Can you recast every line of the entries below as a JSON list of strings, with one string per line and blank lines left out?

### Records for this exercise

════

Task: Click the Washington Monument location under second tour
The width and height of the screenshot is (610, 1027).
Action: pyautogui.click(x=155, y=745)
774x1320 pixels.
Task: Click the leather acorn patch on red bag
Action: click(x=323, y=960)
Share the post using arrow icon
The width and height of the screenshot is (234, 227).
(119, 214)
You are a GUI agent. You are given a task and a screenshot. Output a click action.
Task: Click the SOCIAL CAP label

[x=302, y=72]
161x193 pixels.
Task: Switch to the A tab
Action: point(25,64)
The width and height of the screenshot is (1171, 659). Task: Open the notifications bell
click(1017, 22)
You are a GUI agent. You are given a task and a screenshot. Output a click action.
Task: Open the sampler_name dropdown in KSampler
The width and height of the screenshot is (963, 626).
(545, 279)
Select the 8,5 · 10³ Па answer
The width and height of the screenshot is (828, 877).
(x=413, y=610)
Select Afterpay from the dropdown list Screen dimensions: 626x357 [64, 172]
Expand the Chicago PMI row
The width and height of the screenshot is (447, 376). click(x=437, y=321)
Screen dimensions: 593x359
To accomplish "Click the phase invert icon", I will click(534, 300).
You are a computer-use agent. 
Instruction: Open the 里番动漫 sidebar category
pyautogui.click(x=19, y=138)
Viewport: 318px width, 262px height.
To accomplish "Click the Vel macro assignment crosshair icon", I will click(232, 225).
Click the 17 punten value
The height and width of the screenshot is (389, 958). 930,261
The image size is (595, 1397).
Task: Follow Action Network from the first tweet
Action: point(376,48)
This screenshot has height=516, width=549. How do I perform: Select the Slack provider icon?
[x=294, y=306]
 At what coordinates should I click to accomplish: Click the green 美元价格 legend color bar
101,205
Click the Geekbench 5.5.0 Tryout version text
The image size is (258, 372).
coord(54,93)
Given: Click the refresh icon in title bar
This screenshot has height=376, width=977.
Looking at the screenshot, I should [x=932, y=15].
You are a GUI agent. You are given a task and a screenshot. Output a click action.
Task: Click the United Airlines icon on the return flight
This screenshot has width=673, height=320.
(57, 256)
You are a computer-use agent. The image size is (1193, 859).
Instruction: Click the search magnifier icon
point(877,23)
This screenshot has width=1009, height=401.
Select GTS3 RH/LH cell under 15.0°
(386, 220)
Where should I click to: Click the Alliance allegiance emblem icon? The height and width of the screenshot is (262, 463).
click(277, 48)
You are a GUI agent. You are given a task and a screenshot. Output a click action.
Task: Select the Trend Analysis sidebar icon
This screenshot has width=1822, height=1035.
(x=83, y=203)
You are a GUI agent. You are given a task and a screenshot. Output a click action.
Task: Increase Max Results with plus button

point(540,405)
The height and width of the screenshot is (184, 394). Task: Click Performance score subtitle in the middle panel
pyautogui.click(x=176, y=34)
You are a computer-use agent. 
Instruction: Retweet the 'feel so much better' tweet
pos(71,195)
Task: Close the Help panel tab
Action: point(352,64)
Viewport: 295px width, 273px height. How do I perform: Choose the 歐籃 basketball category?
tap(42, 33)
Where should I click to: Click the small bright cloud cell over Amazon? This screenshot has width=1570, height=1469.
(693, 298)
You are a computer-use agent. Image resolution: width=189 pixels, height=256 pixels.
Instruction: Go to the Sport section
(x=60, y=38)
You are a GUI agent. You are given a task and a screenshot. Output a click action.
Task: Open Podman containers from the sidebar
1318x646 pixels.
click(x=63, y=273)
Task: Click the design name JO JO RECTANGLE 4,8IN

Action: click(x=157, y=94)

════

### Expected answer
[
  "Task: Click the Washington Monument location under second tour",
  "The width and height of the screenshot is (610, 1027).",
  "Action: pyautogui.click(x=155, y=745)",
  "774x1320 pixels.",
  "Task: Click the leather acorn patch on red bag",
  "Action: click(x=323, y=960)",
  "Share the post using arrow icon",
  "The width and height of the screenshot is (234, 227).",
  "(119, 214)",
  "You are a GUI agent. You are given a task and a screenshot. Output a click action.",
  "Task: Click the SOCIAL CAP label",
  "[x=302, y=72]",
  "161x193 pixels.",
  "Task: Switch to the A tab",
  "Action: point(25,64)",
  "The width and height of the screenshot is (1171, 659). Task: Open the notifications bell",
  "click(1017, 22)",
  "You are a GUI agent. You are given a task and a screenshot. Output a click action.",
  "Task: Open the sampler_name dropdown in KSampler",
  "The width and height of the screenshot is (963, 626).",
  "(545, 279)",
  "Select the 8,5 · 10³ Па answer",
  "The width and height of the screenshot is (828, 877).",
  "(x=413, y=610)",
  "Select Afterpay from the dropdown list Screen dimensions: 626x357 [64, 172]",
  "Expand the Chicago PMI row",
  "The width and height of the screenshot is (447, 376). click(x=437, y=321)",
  "Screen dimensions: 593x359",
  "To accomplish \"Click the phase invert icon\", I will click(534, 300).",
  "You are a computer-use agent. ",
  "Instruction: Open the 里番动漫 sidebar category",
  "pyautogui.click(x=19, y=138)",
  "Viewport: 318px width, 262px height.",
  "To accomplish \"Click the Vel macro assignment crosshair icon\", I will click(232, 225).",
  "Click the 17 punten value",
  "The height and width of the screenshot is (389, 958). 930,261",
  "The image size is (595, 1397).",
  "Task: Follow Action Network from the first tweet",
  "Action: point(376,48)",
  "This screenshot has height=516, width=549. How do I perform: Select the Slack provider icon?",
  "[x=294, y=306]",
  " At what coordinates should I click to accomplish: Click the green 美元价格 legend color bar",
  "101,205",
  "Click the Geekbench 5.5.0 Tryout version text",
  "The image size is (258, 372).",
  "coord(54,93)",
  "Given: Click the refresh icon in title bar",
  "This screenshot has height=376, width=977.",
  "Looking at the screenshot, I should [x=932, y=15].",
  "You are a GUI agent. You are given a task and a screenshot. Output a click action.",
  "Task: Click the United Airlines icon on the return flight",
  "This screenshot has width=673, height=320.",
  "(57, 256)",
  "You are a computer-use agent. The image size is (1193, 859).",
  "Instruction: Click the search magnifier icon",
  "point(877,23)",
  "This screenshot has width=1009, height=401.",
  "Select GTS3 RH/LH cell under 15.0°",
  "(386, 220)",
  "Where should I click to: Click the Alliance allegiance emblem icon? The height and width of the screenshot is (262, 463).",
  "click(277, 48)",
  "You are a GUI agent. You are given a task and a screenshot. Output a click action.",
  "Task: Select the Trend Analysis sidebar icon",
  "This screenshot has width=1822, height=1035.",
  "(x=83, y=203)",
  "You are a GUI agent. You are given a task and a screenshot. Output a click action.",
  "Task: Increase Max Results with plus button",
  "point(540,405)",
  "The height and width of the screenshot is (184, 394). Task: Click Performance score subtitle in the middle panel",
  "pyautogui.click(x=176, y=34)",
  "You are a computer-use agent. ",
  "Instruction: Retweet the 'feel so much better' tweet",
  "pos(71,195)",
  "Task: Close the Help panel tab",
  "Action: point(352,64)",
  "Viewport: 295px width, 273px height. How do I perform: Choose the 歐籃 basketball category?",
  "tap(42, 33)",
  "Where should I click to: Click the small bright cloud cell over Amazon? This screenshot has width=1570, height=1469.",
  "(693, 298)",
  "You are a computer-use agent. Image resolution: width=189 pixels, height=256 pixels.",
  "Instruction: Go to the Sport section",
  "(x=60, y=38)",
  "You are a GUI agent. You are given a task and a screenshot. Output a click action.",
  "Task: Open Podman containers from the sidebar",
  "1318x646 pixels.",
  "click(x=63, y=273)",
  "Task: Click the design name JO JO RECTANGLE 4,8IN",
  "Action: click(x=157, y=94)"
]